MEXIQUE - Paroles des femmes zapatistes lors de la clôture de la Deuxième Rencontre internationale de femmes qui luttent

Commandante Yesica

mercredi 29 avril 2020, par Dial

Les femmes de l’Armée zapatiste de libération nationale (EZLN) avaient convoqué à une Deuxième Rencontre de femmes qui luttent qui s’est tenue dans le caracol « Tourbillon de notre parole » (Chiapas), du 27 au 29 décembre. Nous publions dans ce numéro un bref texte de la journaliste et directrice du Programme des Amériques, Laura Carlsen, qui était présente lors de la rencontre, ainsi que les discours d’ouverture et de clôture de la rencontre. Ce discours a été publié sur le site Enlace Zapatista, d’abord dans sa version originale (espagnol) le 31 décembre 2019, puis en traduction française, le 27 janvier 2020.
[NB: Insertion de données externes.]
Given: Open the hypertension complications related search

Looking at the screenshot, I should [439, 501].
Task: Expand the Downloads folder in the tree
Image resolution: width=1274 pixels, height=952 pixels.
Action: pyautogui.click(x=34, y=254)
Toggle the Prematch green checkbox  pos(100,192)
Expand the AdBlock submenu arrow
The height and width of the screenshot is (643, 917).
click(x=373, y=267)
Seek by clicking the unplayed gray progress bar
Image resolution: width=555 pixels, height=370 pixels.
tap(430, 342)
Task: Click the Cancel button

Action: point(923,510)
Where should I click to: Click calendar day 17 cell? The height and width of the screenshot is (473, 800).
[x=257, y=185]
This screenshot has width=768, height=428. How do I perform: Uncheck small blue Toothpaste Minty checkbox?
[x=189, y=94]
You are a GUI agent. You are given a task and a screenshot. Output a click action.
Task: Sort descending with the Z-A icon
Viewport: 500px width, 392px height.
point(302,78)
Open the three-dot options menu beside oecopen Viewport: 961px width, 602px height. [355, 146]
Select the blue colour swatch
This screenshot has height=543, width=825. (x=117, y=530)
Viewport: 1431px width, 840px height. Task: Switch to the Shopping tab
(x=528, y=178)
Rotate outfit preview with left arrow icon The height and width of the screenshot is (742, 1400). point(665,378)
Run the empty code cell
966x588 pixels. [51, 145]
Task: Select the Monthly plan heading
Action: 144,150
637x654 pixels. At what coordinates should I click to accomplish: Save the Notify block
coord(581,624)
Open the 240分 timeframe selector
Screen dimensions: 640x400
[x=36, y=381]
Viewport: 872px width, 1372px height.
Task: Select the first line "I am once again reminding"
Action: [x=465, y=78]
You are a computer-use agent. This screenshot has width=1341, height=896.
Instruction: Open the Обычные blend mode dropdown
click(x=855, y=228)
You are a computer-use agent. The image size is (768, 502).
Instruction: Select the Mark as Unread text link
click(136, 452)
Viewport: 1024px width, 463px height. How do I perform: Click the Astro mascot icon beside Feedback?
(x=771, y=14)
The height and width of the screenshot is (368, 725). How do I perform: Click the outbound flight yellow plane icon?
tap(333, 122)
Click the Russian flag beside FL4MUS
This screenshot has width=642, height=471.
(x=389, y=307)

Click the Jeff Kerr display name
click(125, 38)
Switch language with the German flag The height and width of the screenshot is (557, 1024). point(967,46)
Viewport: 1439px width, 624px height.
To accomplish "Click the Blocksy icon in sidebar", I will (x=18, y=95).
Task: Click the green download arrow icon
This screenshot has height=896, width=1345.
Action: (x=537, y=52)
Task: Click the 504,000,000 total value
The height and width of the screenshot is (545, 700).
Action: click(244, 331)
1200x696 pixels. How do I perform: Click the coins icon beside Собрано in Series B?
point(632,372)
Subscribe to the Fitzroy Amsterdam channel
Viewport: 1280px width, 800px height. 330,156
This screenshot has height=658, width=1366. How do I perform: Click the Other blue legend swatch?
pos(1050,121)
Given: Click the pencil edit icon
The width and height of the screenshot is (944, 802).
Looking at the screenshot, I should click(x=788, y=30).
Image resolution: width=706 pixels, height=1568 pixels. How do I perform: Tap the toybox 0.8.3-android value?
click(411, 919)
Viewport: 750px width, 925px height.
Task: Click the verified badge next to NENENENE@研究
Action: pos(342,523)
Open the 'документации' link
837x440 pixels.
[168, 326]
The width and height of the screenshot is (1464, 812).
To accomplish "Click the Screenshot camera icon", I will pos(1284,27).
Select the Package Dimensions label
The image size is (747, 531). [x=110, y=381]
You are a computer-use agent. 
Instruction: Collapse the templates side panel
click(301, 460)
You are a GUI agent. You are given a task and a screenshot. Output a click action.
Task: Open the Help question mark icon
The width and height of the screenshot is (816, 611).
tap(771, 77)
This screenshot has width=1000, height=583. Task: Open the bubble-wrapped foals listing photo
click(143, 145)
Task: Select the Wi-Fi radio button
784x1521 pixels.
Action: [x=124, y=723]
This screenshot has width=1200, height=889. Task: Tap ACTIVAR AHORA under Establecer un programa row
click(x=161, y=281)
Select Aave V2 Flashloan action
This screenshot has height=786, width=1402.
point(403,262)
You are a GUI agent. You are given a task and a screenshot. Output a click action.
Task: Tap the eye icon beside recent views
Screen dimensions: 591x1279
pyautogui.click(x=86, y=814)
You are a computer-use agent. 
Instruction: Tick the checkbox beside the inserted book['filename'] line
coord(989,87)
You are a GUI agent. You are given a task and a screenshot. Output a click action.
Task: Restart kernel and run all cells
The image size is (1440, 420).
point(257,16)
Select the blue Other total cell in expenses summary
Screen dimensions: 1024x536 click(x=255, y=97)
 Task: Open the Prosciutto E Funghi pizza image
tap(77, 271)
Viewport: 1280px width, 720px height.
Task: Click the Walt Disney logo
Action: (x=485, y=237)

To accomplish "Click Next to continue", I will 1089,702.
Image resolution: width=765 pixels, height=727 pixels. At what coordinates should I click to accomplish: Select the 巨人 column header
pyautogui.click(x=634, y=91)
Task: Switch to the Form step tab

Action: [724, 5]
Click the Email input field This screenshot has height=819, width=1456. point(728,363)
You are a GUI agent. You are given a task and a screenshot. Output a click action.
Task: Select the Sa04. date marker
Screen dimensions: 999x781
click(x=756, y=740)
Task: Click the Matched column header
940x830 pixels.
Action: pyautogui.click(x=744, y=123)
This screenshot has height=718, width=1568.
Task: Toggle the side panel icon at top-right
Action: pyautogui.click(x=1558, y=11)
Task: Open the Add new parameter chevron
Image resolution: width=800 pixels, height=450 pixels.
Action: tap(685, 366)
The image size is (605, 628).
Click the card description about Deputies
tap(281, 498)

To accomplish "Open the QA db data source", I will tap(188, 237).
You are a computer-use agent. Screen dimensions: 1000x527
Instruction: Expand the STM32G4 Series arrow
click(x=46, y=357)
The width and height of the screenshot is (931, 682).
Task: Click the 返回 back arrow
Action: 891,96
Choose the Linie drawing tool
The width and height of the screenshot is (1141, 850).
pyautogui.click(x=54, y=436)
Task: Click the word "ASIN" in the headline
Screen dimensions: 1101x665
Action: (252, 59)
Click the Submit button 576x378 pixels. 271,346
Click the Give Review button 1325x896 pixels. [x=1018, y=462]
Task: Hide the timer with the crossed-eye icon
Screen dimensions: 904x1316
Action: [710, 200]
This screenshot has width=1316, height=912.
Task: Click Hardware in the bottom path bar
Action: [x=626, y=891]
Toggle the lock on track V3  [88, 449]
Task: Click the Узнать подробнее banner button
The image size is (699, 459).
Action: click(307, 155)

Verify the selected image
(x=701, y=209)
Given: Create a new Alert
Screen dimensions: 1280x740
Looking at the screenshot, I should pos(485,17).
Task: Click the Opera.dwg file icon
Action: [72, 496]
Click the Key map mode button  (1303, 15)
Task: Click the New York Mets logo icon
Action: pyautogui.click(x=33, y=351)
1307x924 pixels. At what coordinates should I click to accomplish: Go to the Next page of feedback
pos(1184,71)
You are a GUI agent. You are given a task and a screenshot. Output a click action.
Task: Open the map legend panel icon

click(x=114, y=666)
Armée zapatiste de libération nationale
Mexique

Le 29 décembre 2019.

Compañeras et sœurs,

Nous tenons à dire et à formuler quelques mots en cette clôture de la Deuxième Rencontre internationale de femmes qui luttent.

Nous avons déjà entendu la parole des tables de travail et leurs propositions, ainsi que d’autres propositions qui sont faites.

Ces propositions et d’autres qui apparaîtront quand vous serez dans vos géographies et que vous repenserez et réfléchirez dans votre cœur à ce que nous avons vu ici et écouté ces jours-ci, nous allons chercher une façon de faire pour que toutes celles qui ont assisté à la rencontre, et surtout celles qui n’ont pas pu venir, puissent en prendre connaissance, donner leur opinion et avoir leur mot à dire.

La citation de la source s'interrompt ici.